**GIVEN PASSAGE**
=======

We calculated CEP based on packed prices to unaffiliated purchasers in the United States. We made deductions for movement expenses in accordance with section 772(c)(2)(A) of the Act; these included, where appropriate, foreign inland freight from the plant to the port of export, foreign brokerage and handling, international freight, marine insurance, U.S. inland freight from the port to the warehouse, U.S. inland freight from the warehouse to the unaffiliated customer, and U.S. brokerage and handling. In accordance with section 772(d)(1) of the Act, we deducted those selling expenses associated with economic activities occurring in the United States, including direct selling expenses (i.e., imputed credit, commissions, banking expenses, and domestic banking fees) and indirect selling expenses, including inventory carrying costs and other indirect selling expenses. In addition, we increased CEP by an amount equal to the countervailing duty (CVD) rate attributed to export subsidies in the most recently completed segment of the CVD proceeding in which DMC participated (i.e., the investigation), in accordance with section 772(c)(1)(C) of the Act.
Pursuant to section 772(d)(3) of the Act, we further reduced the starting price by an amount for profit to arrive at CEP. In accordance with section 772(f) of the Act, we calculated the CEP
profit rate using the expenses incurred by DMC and its U.S. affiliate on their sales of the subject merchandise in the United States and the profit associated with those sales. We recalculated indirect selling expenses incurred in Korea for U.S. sales by deducting certain expenses which DMC incurred only for home market sales. We allocated the remaining expenses over total worldwide sales because we find that DMC incurred these expenses to support its general selling activities without regard to a particular market. For further details regarding these adjustments, see the April 3, 2006, memorandum to the file from Brianne Riker entitled, ``Calculations Performed for DaiYang Metal Co., Ltd. for the Preliminary Results in the 2004-2005 Antidumping Duty Administrative Review on Stainless Steel Sheet and Strip in Coils from the Republic of Korea'' (``DMC Prelim Calc Memo'').

=======

**EXTRACTED DATA**

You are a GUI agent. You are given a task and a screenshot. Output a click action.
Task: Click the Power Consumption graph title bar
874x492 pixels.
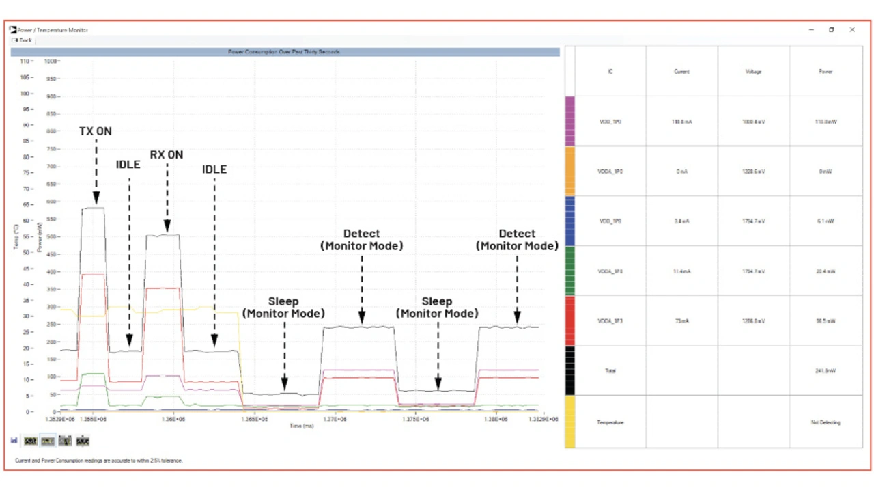[x=285, y=52]
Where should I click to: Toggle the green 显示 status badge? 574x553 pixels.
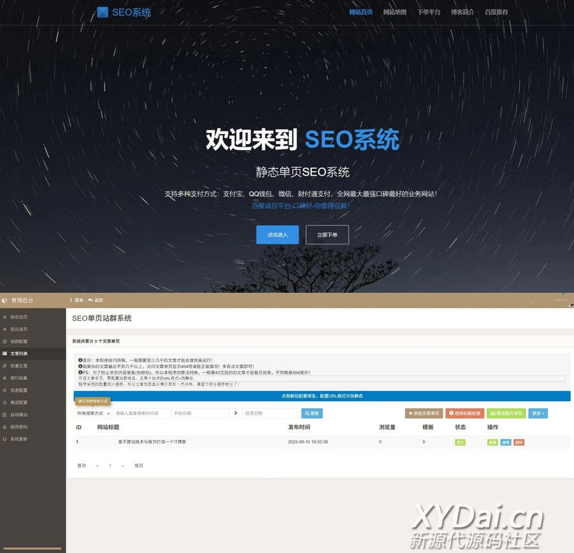point(460,442)
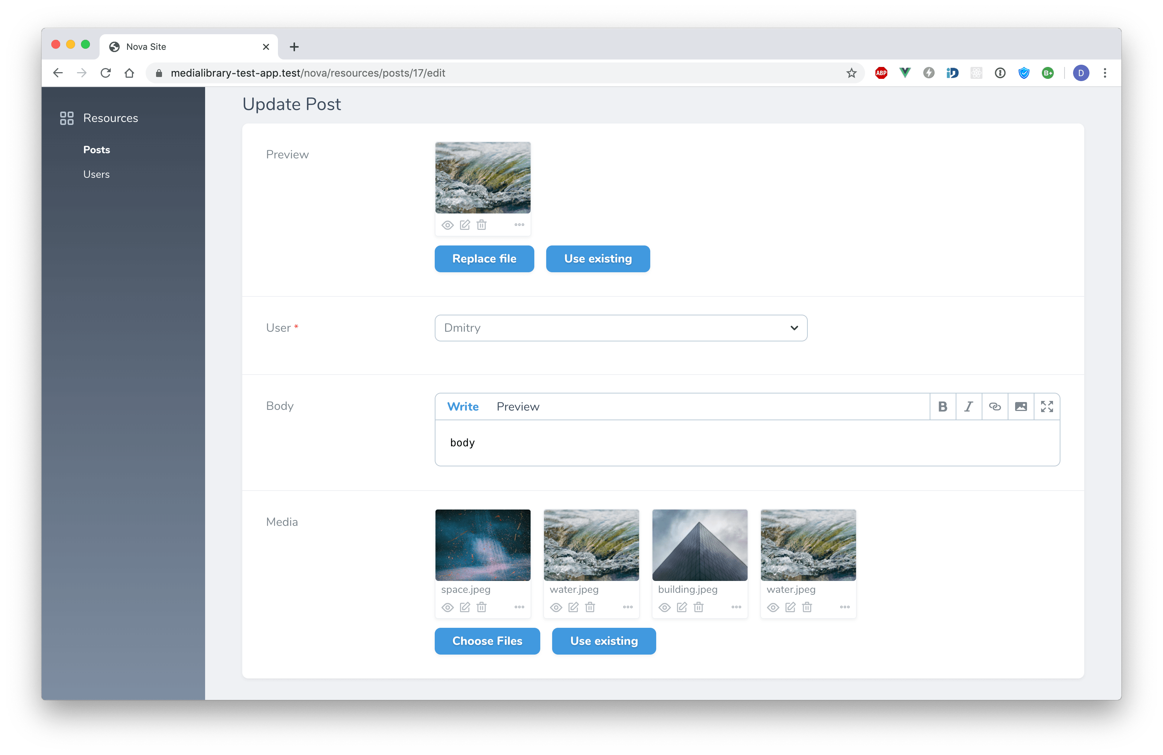Open Users in the sidebar

click(x=96, y=174)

=======

**EXERCISE TASKS**
**A.** Using the CEP calculation passage, answer each question below.
(i) Which section of the Act governed the deductions for movement expenses?
(ii) By what amount was CEP increased?
(iii) Over what sales were the remaining indirect selling expenses allocated?
**B.** Write the next part of the CEP calculation passage, continuing from its final sentence.

**EXPECTED OUTPUTS**
**A.**
(i) Section 772(c)(2)(A) of the Act.
(ii) By an amount equal to the countervailing duty (CVD) rate attributed to export subsidies in the most recently completed segment of the CVD proceeding in which DMC participated, namely the investigation.
(iii) Total worldwide sales.

**B.**
Home Market Viability
In order to determine whether there is a sufficient volume of sales in the home market to serve as a viable basis for calculating NV (i.e., the aggregate volume of home market sales of the foreign like product is five percent or more of the aggregate volume of U.S. sales), we compared the volume of DMC's home market sales of the foreign like product to the volume of U.S. sales of subject merchandise, in accordance with section 773(a)(1)(C) of the Act. Based on this comparison, we determined that DMC had a viable home market during the POR. Consequently, we based NV on home market sales.
Affiliated Party Transactions and Arm's-Length Test
DMC made sales of SSSSC to affiliated parties in the home market during the POR. Consequently, we tested these sales to ensure that they were made at ``arm's-length'' prices, in accordance with 19 CFR 351.403(c). To test whether the sales to affiliates were made at arm's- length prices, we compared the unit prices of sales to affiliated and unaffiliated customers net of all discounts, movement charges, direct selling expenses, and packing expenses. Where the price to that affiliated party was, on average, within a range of 98 to 102 percent of the price of the same or comparable merchandise sold to the unaffiliated parties at the same level of trade (LOT), we determined that the sales made to the affiliated party were at arm's length. See Antidumping Proceedings: Affiliated Party Sales in the Ordinary Course of Trade, 67 FR 69186, 69187 (Nov. 15, 2002).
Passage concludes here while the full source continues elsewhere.